LABELS_CSV = os.path.join(BASE_DIR, 'train.csv')
SUBMISSION_PATH = os.path.join(r'/kaggle/working/', "submission.csv")
NUM_CLASSES = 206

In [5]:
def convert_base_to_backbone(state_dict):
    new_state_dict = {}
    for k, v in state_dict.items():
        if k.startswith("base."):
            new_k = k.replace("base.", "backbone.")
        else:
            new_k = k
        new_state_dict[new_k] = v
    return new_state_dict

In [6]:
state_dict = torch.load(MODEL_PATH, map_location=DEVICE)
converted_state_dict = convert_base_to_backbone(state_dict)

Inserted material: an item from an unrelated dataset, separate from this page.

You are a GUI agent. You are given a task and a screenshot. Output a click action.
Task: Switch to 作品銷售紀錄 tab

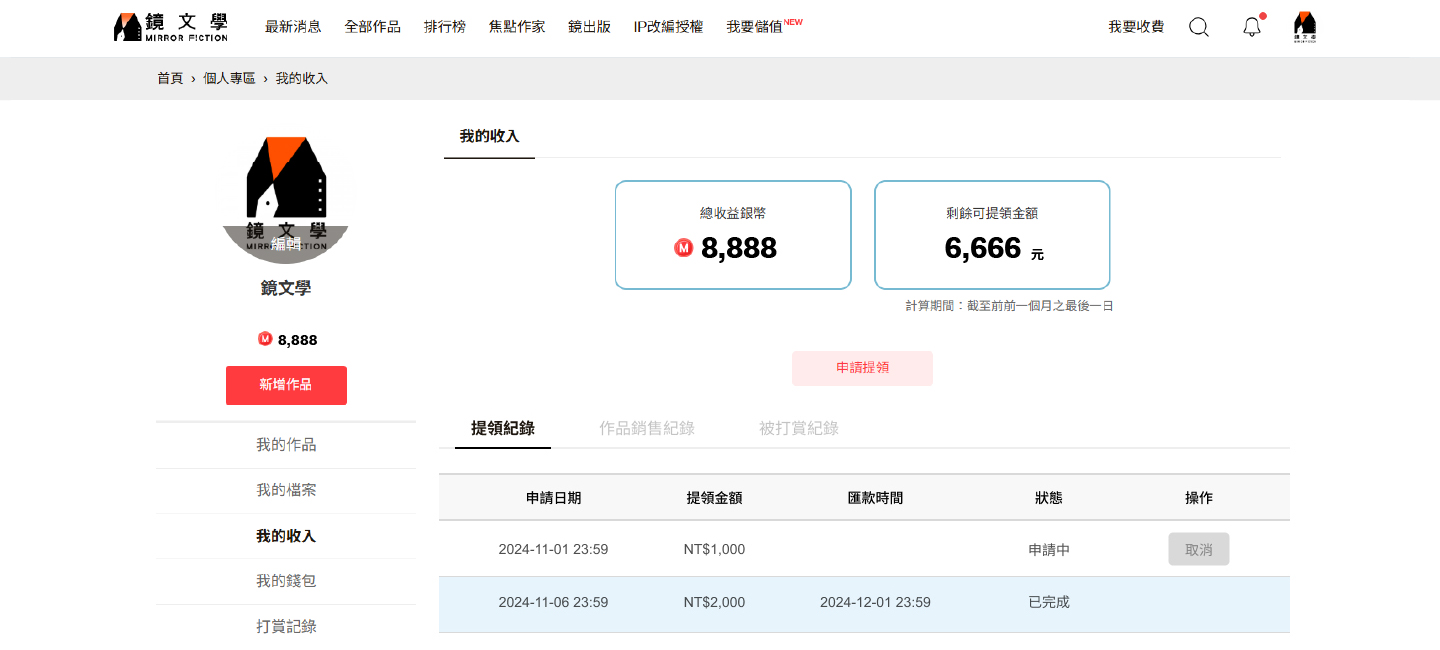(647, 428)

model = BirdCLEFModel().to(DEVICE)
model.load_state_dict(converted_state_dict)
model.eval()

BirdCLEFModel(
  (backbone): ResNet(
    (conv1): Conv2d(1, 64, kernel_size=(7, 7), stride=(2, 2), padding=(3, 3), bias=False)
    (bn1): BatchNorm2d(64, eps=1e-05, momentum=0.1, affine=True, track_running_stats=True)
    (relu): ReLU(inplace=True)
    (maxpool): MaxPool2d(kernel_size=3, stride=2, padding=1, dilation=1, ceil_mode=False)
    (layer1): Sequential(
      (0): BasicBlock(
        (conv1): Conv2d(64, 64, kernel_size=(3, 3), stride=(1, 1), padding=(1, 1), bias=False)
        (bn1): BatchNorm2d(64, eps=1e-05, momentum=0.1, affine=True, track_running_stats=True)
        (relu): ReLU(inplace=True)
        (conv2): Conv2d(64, 64, kernel_size=(3, 3), stride=(1, 1), padding=(1, 1), bias=False)
        (bn2): BatchNorm2d(64, eps=1e-05, momentum=0.1, affine=True, track_running_stats=True)
      )
      (1): BasicBlock(
        (conv1): Conv2d(64, 64, kernel_size=(3, 3), stride=(1, 1), padding=(1, 1), bias=False)
        (bn1): BatchNorm2d(64, eps=1e-05, momentum=0.1, affine=True, tr

In [7]:
taxonomy_df = pd.read_csv(os.path.join(BASE_DIR, "taxonomy.csv"))
species_list = taxonomy_df['primary_label'].unique().tolist() 

In [8]:
labels_df = pd.read_csv(LABELS_CSV)
labels_df['class_index'] = labels_df['primary_label'].astype('category').cat.codes
class_map = labels_df[['primary_label', 'class_index']].drop_duplicates().sort_values('class_index')
idx_to_label = class_map['primary_label'].tolist()

In [9]:
mel_transform = T.MelSpectrogram(
    sample_rate=SAMPLE_RATE,
    n_fft=1024,
    hop_length=512,
    n_mels=N_MELS
)

In [10]:
amplitude_to_db = T.AmplitudeToDB()

In [11]:
def preprocess_waveform(waveform, sr):
    if sr != SAMPLE_RATE:
        resampler = T.Resample(sr, SAMPLE_RATE)
        waveform = resampler(waveform)
    if waveform.ndim > 1:
        waveform = waveform.mean(dim=0)
    return waveform

def waveform_to_logmel(waveform):
    mel_spec = mel_transform(waveform)
    logmel = amplitude_to_db(mel_spec)
    logmel = (logmel - logmel.mean()) / logmel.std()
    return logmel.unsqueeze(0)

In [12]:
submission_rows = []
segment_duration = 5  # seconds
stride = 5  # non-overlapping

for file in tqdm(os.listdir(TEST_AUDIO_DIR)):
    if not file.endswith(".ogg"):
        continue

    path = os.path.join(TEST_AUDIO_DIR, file)
    waveform, sr = torchaudio.load(path)
    waveform = preprocess_waveform(waveform, sr)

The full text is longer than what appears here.